[Start of section]
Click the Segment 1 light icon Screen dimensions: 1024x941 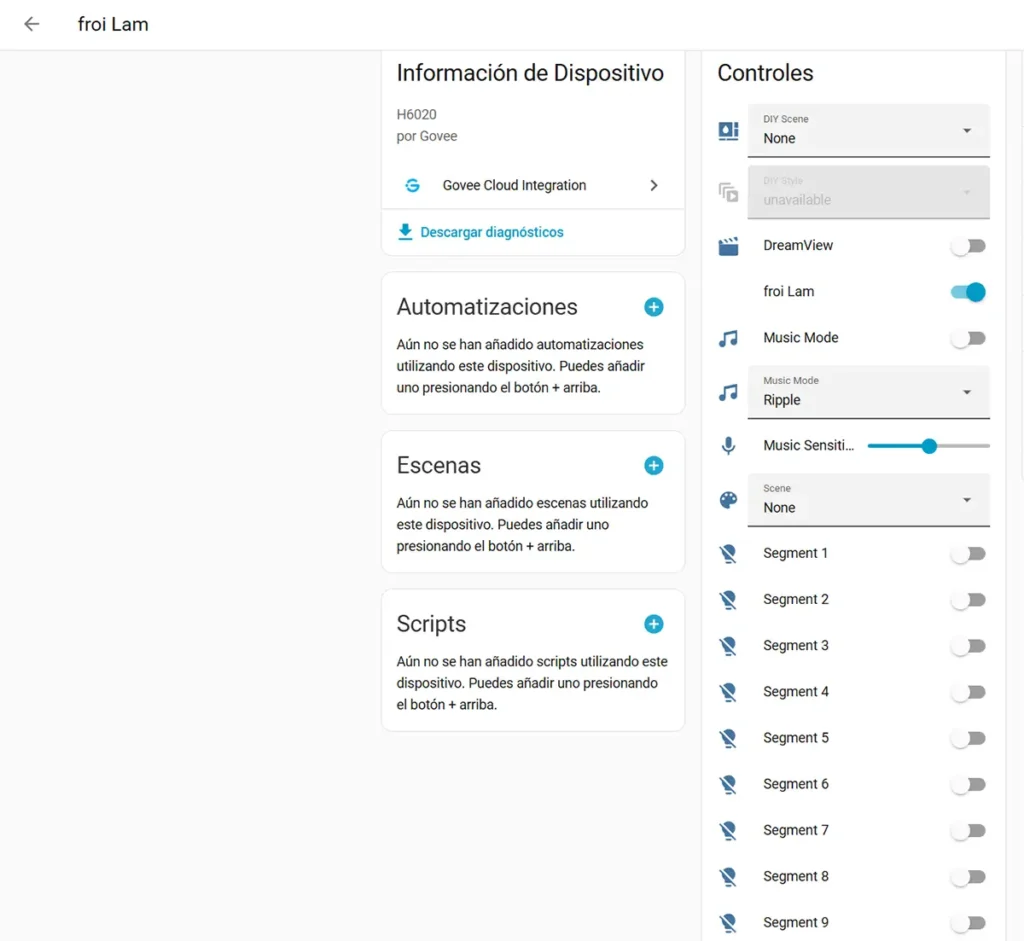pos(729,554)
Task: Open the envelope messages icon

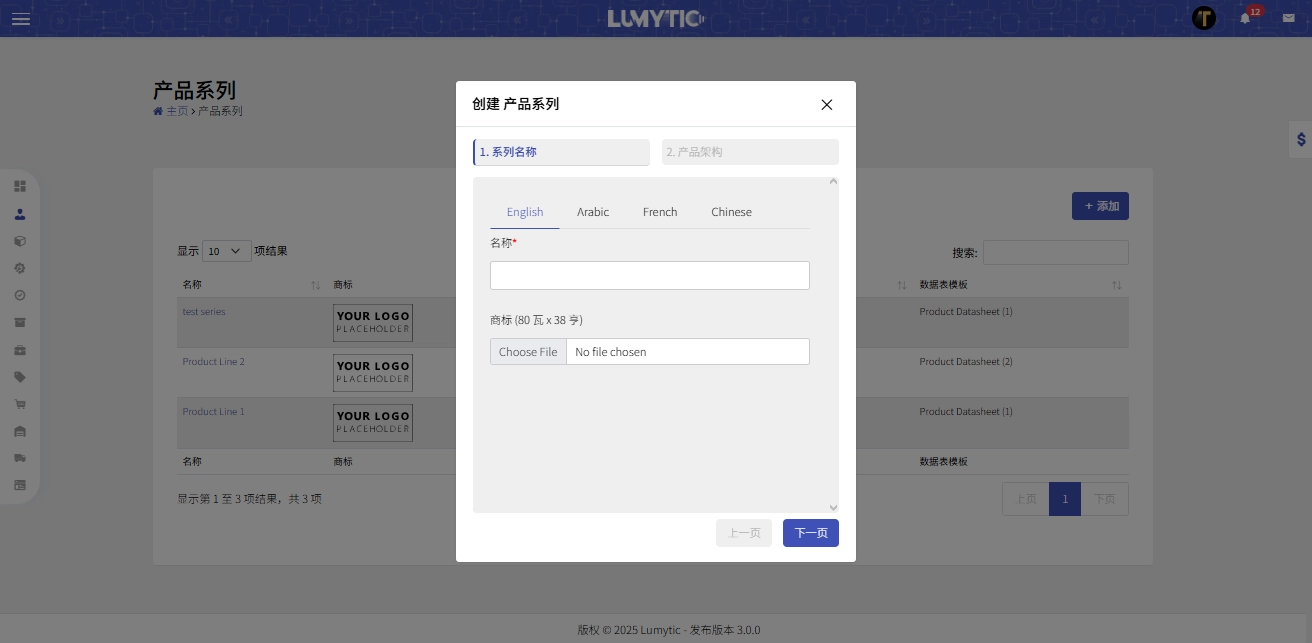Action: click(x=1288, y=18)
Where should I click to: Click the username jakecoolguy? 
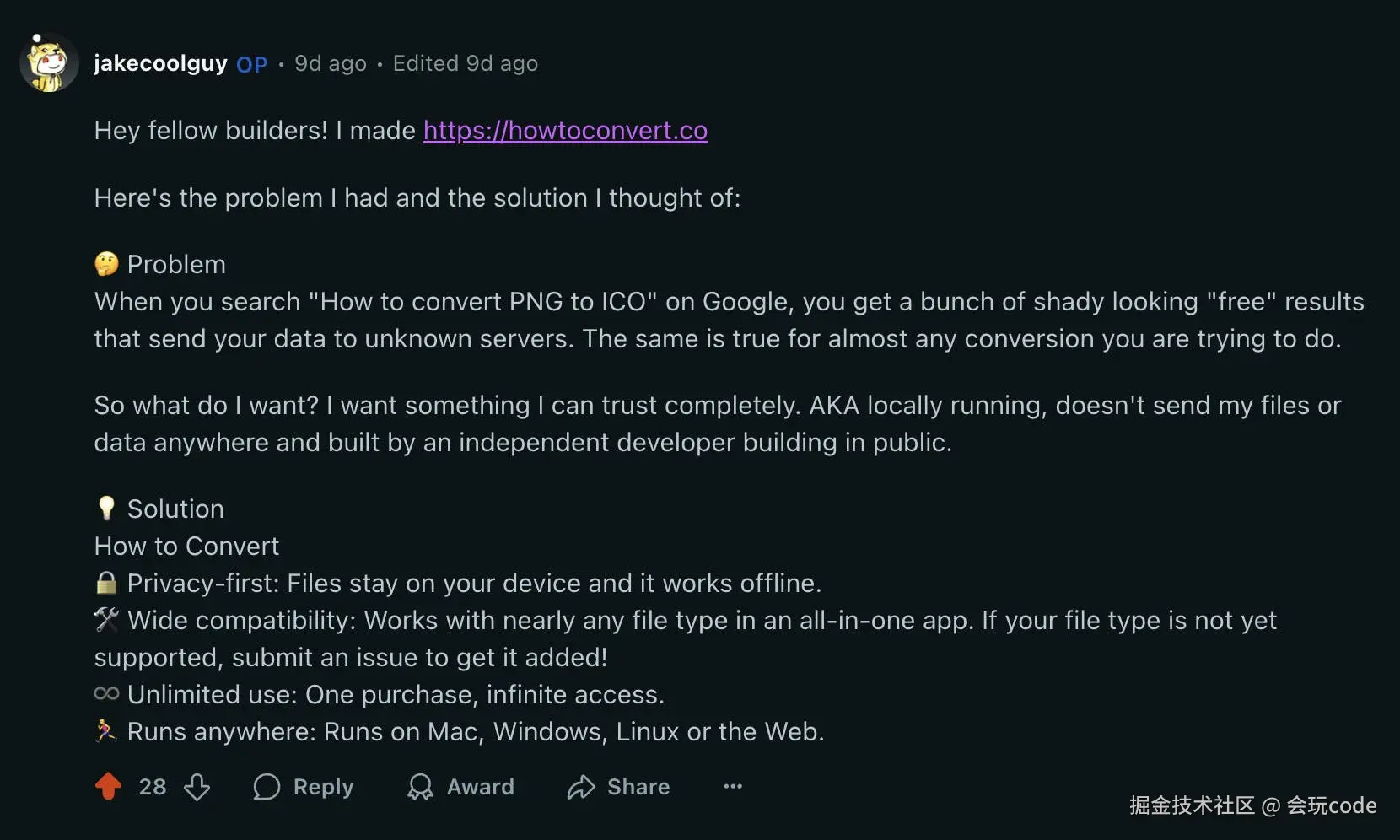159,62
[End of section]
**Task description:** From the line containing "Where should I" through the last line of the material above, write out each line exactly, leaving aside all pictures.

**The answer:**
Where should I click to: Click the username jakecoolguy? 
159,62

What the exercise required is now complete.